MEU DIÁRIO / DICA DE FILMES

Dica de Série: OA Segunda Temporada

Você que se interessa por temas como portais, dimensões paralelas, experiências extra físicas, ligações entre almas, espiritualidade, toques de ficção científica bem como filmes, livros e pessoas “inrotuláveis” ( inventei essa palavra, agora) tenho certeza de que vai apreciar as duas temporadas da série OA na Netflix. Muito bem produzida e dirigida com efeitos especiais incríveis que dão sentido e credibilidade aos “fatos” e nutrem a imaginação de quem assiste.

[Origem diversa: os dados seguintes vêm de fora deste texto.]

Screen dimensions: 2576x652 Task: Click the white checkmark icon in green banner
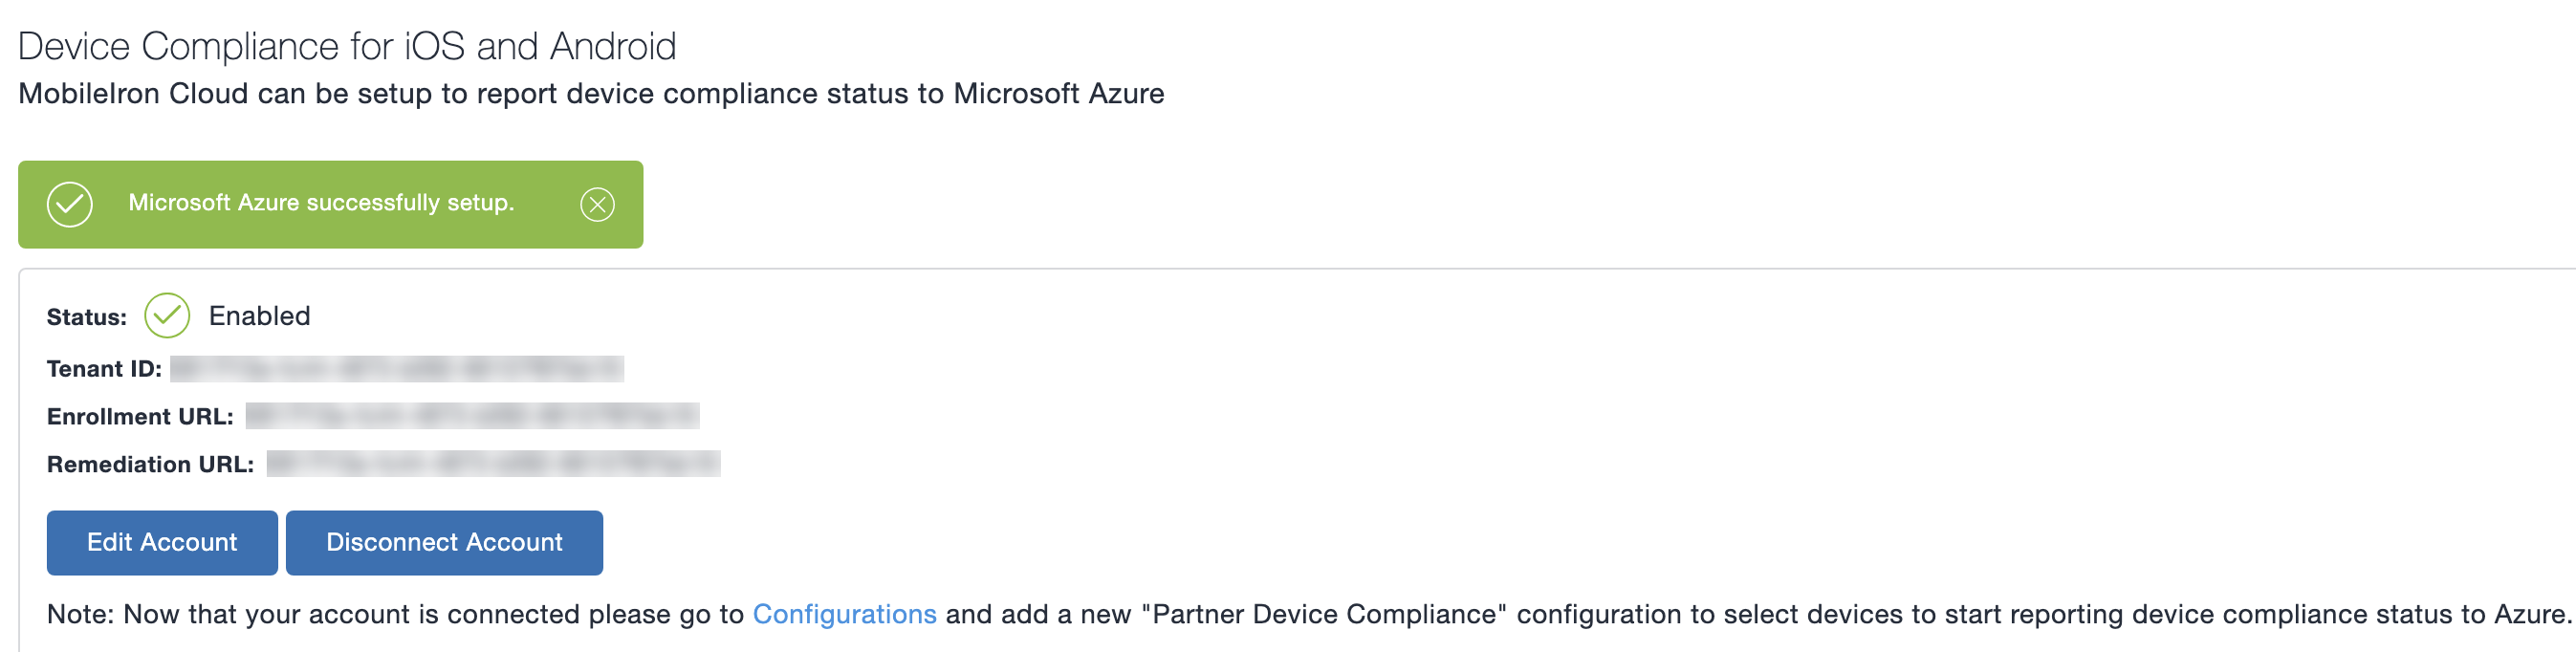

Nessa segunda temporada, de apenas oito episódios, a personagem principal OA/Prairie/Nina segue em suas viagens através de dimensões paralelas. Ela experimenta algumas diferentes vidas de sua alma, como uma “buscadora” que deseja aprender sobre tais viagens e mais do que isso, deseja evoluir, avançar na sua jornada. Podemos olhar e analisar por muitos diferentes ângulos a estória da personagem e dos outros personagens, tal como podemos fazê-lo em relação a própria vida, com seus mistérios não revelados. Mas, o que mais me atraiu foi uma atmosfera de espiritualidade latente e sempre insinuada mas nunca declarada nem explicitada. Não há comunhão com nenhum tipo de crença ou religião nem com qualquer linha de terapia. No entanto, várias “sugestões” de seus efeitos sobre nós humanos, são ali incluídas num verdadeiro “espectro” de possibilidades desde a sanidade pura/ideal até a mais absoluta loucura e insanidade. O livro publicado pelo personagem do psiquiatra chamado Psicose quântica sugere um tanto do que ele se mostra capaz em nome de sua “suposta causa científica”. O que aliás, ilustra bem a insanidade que permeia nossa sociedade atual onde os valores éticos, morais e o bom senso foram suplantados pela ciência “oficial” em nome da qual tudo pode ser realizado. Onde os fins justificam os meios por mais criminosos que eles sejam. Além disso, a série traz de forma permanente, a questão dessa insanidade e falta de lucidez atingindo as crianças, os adolescentes que estão, hoje em dia, a mercê, das tecnologias avançadas para as quais nenhum de nós está devidamente maduro ou preparado para bem utilizar. Onde as crianças e jovens ficam tempo excessivo afastadas de seus pais e de dos adultos verdadeiramente responsáveis por sua formação saudável, por seu cuidado e proteção.  A delicadeza e a sutileza com que mesmo as atitudes, gestos mais malévolos e destruidores são tratados e mostrados também me chamou a atenção. Como se a violência pudesse ser aplacada, disfarçada, adocicada por generosas pitadas de imaginação, de poesia…como se a violência e o crime pudessem ser cometidos com certa “delicadeza”…

A série se desenrola como um verdadeiro caleidoscópio vivo cheio de nuances coloridas, iluminadas até outras bem escuras. O jogo da vida mostra-se como o cerne de todas as questões ao longo da jornada das almas e o principal desafio fica evidente que é: enfrentar a própria sombra com coragem até superar todos os próprios medos. Essa seria a única forma de resgatar a inteireza da alma e de assim alcançar a própria cura, bem como a cura de outras almas afins e de assim poder prosseguir de forma livre na direção da Luz, da Unidade.

Muitas perguntas, questionamentos e reflexões são suscitados durante os episódios e até o seu final, o que considero um bônus para nós telespectadores.

Fica aqui a sugestão desejando que apreciem e formulem suas próprias perguntas e exercitem a reflexão!